==== Input rows

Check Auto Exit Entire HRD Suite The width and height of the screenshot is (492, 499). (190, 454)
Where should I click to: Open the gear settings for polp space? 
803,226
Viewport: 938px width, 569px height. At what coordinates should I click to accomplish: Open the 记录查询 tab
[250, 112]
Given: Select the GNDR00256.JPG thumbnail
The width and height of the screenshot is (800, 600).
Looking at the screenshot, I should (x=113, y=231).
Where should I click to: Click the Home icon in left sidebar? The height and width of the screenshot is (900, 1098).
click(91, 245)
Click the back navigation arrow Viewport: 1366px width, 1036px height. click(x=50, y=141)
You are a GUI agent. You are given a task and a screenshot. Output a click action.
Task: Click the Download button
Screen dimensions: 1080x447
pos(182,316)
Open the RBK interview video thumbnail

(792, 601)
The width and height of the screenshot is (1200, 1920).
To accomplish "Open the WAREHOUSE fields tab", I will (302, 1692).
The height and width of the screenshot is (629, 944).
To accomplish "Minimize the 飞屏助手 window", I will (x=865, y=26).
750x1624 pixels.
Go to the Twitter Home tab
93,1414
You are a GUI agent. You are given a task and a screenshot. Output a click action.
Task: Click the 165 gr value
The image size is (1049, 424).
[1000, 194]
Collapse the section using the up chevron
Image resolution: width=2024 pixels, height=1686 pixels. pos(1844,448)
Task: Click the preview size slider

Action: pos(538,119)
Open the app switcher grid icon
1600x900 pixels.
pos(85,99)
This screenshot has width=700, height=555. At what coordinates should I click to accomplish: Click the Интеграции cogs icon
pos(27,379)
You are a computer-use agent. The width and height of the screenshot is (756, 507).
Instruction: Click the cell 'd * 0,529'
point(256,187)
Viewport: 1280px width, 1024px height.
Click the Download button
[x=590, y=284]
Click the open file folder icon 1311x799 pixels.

========

> Exercise directions:
Transcribe every line of the data above without changing a single character.

> The completed task:
Check Auto Exit Entire HRD Suite The width and height of the screenshot is (492, 499). (190, 454)
Where should I click to: Open the gear settings for polp space? 
803,226
Viewport: 938px width, 569px height. At what coordinates should I click to accomplish: Open the 记录查询 tab
[250, 112]
Given: Select the GNDR00256.JPG thumbnail
The width and height of the screenshot is (800, 600).
Looking at the screenshot, I should (x=113, y=231).
Where should I click to: Click the Home icon in left sidebar? The height and width of the screenshot is (900, 1098).
click(91, 245)
Click the back navigation arrow Viewport: 1366px width, 1036px height. click(x=50, y=141)
You are a GUI agent. You are given a task and a screenshot. Output a click action.
Task: Click the Download button
Screen dimensions: 1080x447
pos(182,316)
Open the RBK interview video thumbnail

(792, 601)
The width and height of the screenshot is (1200, 1920).
To accomplish "Open the WAREHOUSE fields tab", I will (302, 1692).
The height and width of the screenshot is (629, 944).
To accomplish "Minimize the 飞屏助手 window", I will (x=865, y=26).
750x1624 pixels.
Go to the Twitter Home tab
93,1414
You are a GUI agent. You are given a task and a screenshot. Output a click action.
Task: Click the 165 gr value
The image size is (1049, 424).
[1000, 194]
Collapse the section using the up chevron
Image resolution: width=2024 pixels, height=1686 pixels. pos(1844,448)
Task: Click the preview size slider

Action: pos(538,119)
Open the app switcher grid icon
1600x900 pixels.
pos(85,99)
This screenshot has width=700, height=555. At what coordinates should I click to accomplish: Click the Интеграции cogs icon
pos(27,379)
You are a computer-use agent. The width and height of the screenshot is (756, 507).
Instruction: Click the cell 'd * 0,529'
point(256,187)
Viewport: 1280px width, 1024px height.
Click the Download button
[x=590, y=284]
Click the open file folder icon 1311x799 pixels.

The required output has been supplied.